What is it?
The Rapid was a sports coupe, built by Skoda in the 1980s. It was based on the 130/135/136 sedan, which in turn was based on the 105/120/125 series, which we featured in our Soviet Bloc Cars Were Weird series. The Rapid name was used in the 1930s and 1940s and was again resurrected six years ago with the launch of the affordable Rapid hatch and sedan.
Where and when was it made?
A replacement for the Skoda Garde, the Rapid was introduced in 1984 and was manufactured until 1990. Many units were produced for Western Europe and UK export, but today there are less than 50 still running in Britain, according to the website HowManyLeft.co.uk.
Being based on the 130 means the Rapid was powered by a rear-mounted engine, sending power to the rear wheels. Front suspension used double wishbones and coil springs, while brakes were discs with four-pot calipers at the front, and drums at the rear. Power was provided by two four-cylinder naturally-aspirated engines.
Was it that bad?
It depends on the point of view.

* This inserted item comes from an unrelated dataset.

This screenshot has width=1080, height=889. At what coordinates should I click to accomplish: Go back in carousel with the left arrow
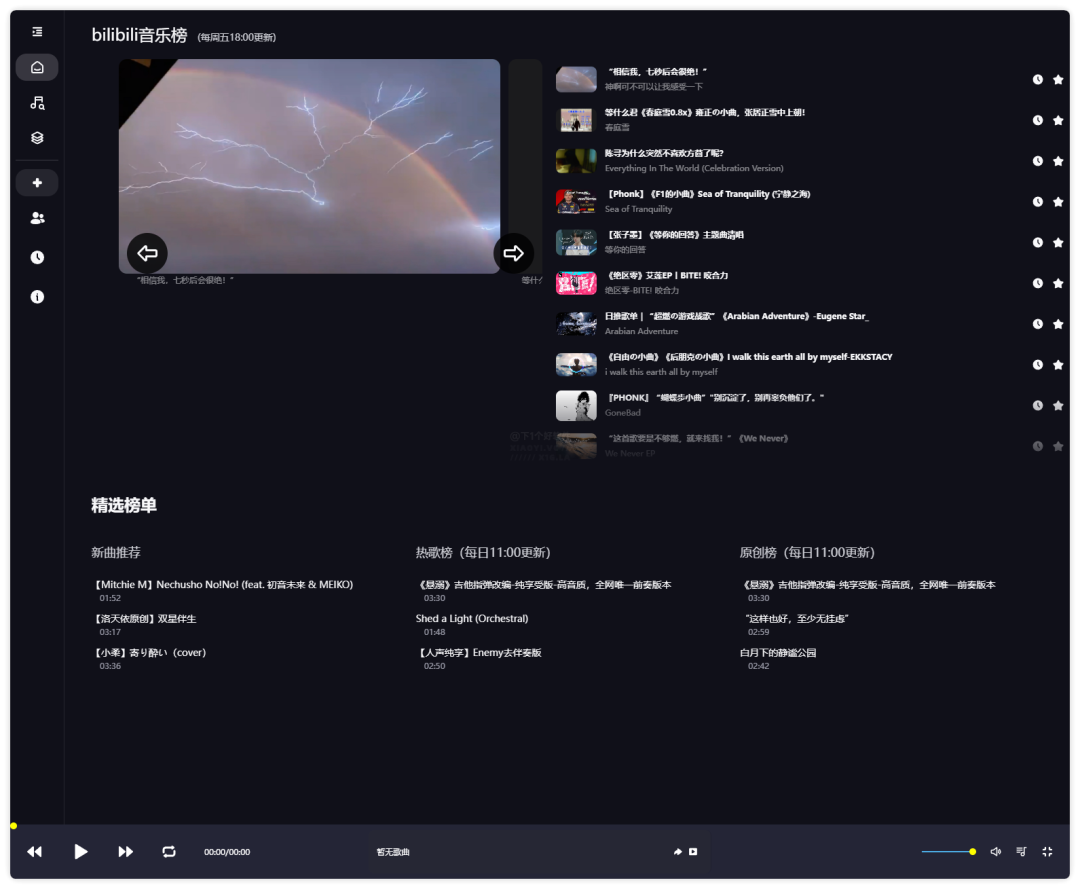[147, 253]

If you consider the Rapid as a true sports car, you will be totally disappointed. It was a painfully slow vehicle, even for the 80s standards. The more powerful engine, a 1.3-liter unit with 58 horsepower and (43 kilowatts) mated to a five-speed manual, was able to accelerate the car to 62 miles per hour (100 kilometers per hour) in 16.5 seconds, making it slower than the Lada 21065, for example. You just can’t be slower than a Lada!
Then, there was the very low build quality and the poor reliability. The first series of assembled examples, wearing the Rapid 120 name, were known for its unreliability. For example, because of its complex layout featuring a radiator located on the front axle, the cooling system was very prone to airlocks, which often resulted in overheating of the engine.
Handling of the Rapid was significantly improved compared to Skoda sedans of that era, but it was still far from being good. The main problem was that the weight distribution was disastrous – the engine was mounted longitudinally, slanted to the right and overhanging the rear axle. The trunk and relatively light front suspension were unable to provide a good balance and the car had tendency of oversteering.
We don’t all agree
But, as Motor1 US Editor Adrian Padeanu explains, the Rapid was not about speed and reliability.
“With the engine mounted at the back driving the rear wheels, you could say the Rapid was a poor man’s Porsche 911. Skodas back then were not what you would call very reliable and with a great build quality, but let’s keep in mind that it was a very affordable entry-level sports car to buy and maintain. It was that type of car that could put a smile on your face without having to break the bank. You got your money’s worth and then some.”